Toro Rosso Project HackITall 2024 April. This project has been presented in a hackathon.
Modifed_RAG_with_sentence_transformer.ipynb
generates the word embedding file text_chunks_and_embeddings_df.csv
. It requires a relatively strong computing power to run the all-mpnet-base-v2
word embedding model from sentence_transformer, thus Google Colab can be a good idea.
The model.py
uses the word_embeddings previously generated to answer questions. It can be run in CLI or it can be imported to another file. It uses the OpenAI API to translate the queries into Romanian, to retrieve the top k most relevant contexts from the .csv
file, uses gpt-3.5-turbo
model from OpenAI to generate a coherent answer using information from the retrieved contexts, and later translates it back to Romanian.
See General Business Terms to see an example of a pre-processed document. Multiple chunks(contexts) excerpted from these kinds of documents are projected onto the word embedding vector space (two word embedding of closely related chunks in meaning are close in the vector space). When a query is processed, it is projected onto the vector space and the top k nearest embeddings in the vector space are the most relevant chunks of text.

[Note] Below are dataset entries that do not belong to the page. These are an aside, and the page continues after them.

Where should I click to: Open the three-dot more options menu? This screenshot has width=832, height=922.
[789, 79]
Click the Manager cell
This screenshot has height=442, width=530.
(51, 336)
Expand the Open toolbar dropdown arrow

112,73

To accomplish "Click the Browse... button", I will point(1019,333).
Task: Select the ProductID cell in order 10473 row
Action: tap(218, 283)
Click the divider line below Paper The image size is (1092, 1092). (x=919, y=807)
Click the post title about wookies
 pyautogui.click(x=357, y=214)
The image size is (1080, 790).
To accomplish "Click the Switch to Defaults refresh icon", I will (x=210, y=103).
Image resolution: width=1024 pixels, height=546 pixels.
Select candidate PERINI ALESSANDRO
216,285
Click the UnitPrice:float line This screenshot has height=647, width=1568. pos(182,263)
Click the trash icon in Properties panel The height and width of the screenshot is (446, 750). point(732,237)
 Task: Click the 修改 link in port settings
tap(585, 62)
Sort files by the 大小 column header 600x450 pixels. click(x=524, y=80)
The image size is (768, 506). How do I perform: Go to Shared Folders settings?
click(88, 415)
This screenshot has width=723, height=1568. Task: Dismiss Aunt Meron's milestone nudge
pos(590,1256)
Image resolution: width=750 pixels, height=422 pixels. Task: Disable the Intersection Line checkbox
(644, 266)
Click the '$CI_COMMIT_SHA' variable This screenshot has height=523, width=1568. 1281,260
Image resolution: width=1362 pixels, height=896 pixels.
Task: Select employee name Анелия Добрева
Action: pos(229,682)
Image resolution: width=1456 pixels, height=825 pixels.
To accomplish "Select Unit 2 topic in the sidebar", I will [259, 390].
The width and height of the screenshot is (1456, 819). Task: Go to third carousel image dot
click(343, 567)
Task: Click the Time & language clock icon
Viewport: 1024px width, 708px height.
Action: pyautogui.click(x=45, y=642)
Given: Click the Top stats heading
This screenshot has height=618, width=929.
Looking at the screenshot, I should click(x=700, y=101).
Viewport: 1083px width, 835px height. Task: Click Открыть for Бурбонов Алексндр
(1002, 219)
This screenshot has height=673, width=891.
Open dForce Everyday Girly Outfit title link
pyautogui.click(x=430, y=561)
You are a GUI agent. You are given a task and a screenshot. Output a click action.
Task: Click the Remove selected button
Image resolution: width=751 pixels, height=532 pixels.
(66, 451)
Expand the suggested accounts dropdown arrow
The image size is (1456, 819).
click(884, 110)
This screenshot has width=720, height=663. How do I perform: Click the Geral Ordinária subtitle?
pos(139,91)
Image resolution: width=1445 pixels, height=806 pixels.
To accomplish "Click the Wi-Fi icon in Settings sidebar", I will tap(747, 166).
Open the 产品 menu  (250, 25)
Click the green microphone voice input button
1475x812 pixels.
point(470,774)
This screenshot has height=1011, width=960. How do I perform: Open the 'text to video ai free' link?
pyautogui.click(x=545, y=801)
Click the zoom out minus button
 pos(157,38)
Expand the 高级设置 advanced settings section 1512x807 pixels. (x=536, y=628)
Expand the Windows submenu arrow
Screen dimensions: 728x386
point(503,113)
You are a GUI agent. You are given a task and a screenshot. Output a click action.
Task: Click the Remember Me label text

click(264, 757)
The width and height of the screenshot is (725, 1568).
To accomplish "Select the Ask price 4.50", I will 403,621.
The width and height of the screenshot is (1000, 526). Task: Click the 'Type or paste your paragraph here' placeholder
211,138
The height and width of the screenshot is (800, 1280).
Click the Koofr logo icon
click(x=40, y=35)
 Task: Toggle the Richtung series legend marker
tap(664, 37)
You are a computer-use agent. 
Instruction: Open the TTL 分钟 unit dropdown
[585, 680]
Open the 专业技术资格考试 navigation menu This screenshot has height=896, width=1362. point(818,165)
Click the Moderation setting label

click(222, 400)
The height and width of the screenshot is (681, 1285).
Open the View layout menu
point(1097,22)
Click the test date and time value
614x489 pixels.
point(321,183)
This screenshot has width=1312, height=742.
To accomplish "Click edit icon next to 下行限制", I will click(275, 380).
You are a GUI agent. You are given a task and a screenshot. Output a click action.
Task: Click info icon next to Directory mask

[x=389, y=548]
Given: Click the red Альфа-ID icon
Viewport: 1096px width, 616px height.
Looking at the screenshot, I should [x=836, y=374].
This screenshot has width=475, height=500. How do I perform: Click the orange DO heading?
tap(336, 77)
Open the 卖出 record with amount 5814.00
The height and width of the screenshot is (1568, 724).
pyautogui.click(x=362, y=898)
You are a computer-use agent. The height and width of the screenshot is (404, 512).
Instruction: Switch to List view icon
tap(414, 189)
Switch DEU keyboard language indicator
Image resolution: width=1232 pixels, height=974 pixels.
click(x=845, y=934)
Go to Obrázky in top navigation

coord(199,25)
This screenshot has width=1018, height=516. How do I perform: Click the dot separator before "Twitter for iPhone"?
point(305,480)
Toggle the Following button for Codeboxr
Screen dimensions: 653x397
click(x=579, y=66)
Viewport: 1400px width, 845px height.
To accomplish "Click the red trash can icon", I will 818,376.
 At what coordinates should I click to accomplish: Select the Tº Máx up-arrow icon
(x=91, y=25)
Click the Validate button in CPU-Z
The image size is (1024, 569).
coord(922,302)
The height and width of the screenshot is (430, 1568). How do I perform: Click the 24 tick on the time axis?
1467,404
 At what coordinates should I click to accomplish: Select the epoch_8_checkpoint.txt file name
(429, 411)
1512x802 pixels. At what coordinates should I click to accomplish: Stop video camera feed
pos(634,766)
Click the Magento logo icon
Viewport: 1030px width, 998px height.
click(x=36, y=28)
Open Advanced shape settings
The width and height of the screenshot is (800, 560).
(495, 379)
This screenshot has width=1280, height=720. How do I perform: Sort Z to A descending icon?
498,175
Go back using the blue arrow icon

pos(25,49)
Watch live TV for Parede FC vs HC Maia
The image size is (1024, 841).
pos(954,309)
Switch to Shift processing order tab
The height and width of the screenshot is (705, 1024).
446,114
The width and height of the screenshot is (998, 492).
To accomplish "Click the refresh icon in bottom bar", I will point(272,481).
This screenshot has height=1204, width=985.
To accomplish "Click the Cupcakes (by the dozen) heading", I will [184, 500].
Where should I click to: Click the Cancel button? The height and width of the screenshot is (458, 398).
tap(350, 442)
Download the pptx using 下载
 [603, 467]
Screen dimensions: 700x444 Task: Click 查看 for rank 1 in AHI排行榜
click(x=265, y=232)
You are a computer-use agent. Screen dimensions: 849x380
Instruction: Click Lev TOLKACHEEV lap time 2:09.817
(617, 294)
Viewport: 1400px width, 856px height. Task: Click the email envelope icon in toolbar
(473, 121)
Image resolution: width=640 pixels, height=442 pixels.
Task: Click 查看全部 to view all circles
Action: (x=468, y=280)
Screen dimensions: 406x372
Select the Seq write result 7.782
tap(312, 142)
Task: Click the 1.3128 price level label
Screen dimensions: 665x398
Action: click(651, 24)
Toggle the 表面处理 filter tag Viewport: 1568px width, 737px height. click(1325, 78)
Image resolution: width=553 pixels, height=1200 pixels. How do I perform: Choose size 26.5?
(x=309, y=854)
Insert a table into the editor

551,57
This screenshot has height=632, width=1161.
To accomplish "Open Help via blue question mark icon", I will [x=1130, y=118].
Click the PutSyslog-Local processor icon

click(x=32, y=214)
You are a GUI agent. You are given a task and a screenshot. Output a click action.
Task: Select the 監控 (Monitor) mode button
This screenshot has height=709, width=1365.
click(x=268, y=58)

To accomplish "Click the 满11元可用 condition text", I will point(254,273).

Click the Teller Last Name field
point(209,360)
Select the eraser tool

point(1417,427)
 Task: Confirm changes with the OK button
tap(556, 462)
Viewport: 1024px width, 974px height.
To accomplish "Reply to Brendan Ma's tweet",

After the model was prepared, it was connected to a Flask backend.
For the fronted we were inspired by BCR's George and ChatGPT. Thus we choose a this modern and clean design.
The user has feedback for every question. Also, we there is local history on the left of the page.
All the messages are saved locally, on the session. After the page is reloaded, all the answers are deleted
POST /execute-python-script
: Here, the answer from the RAG is returned.
We created an automated script to run the server. See run.sh.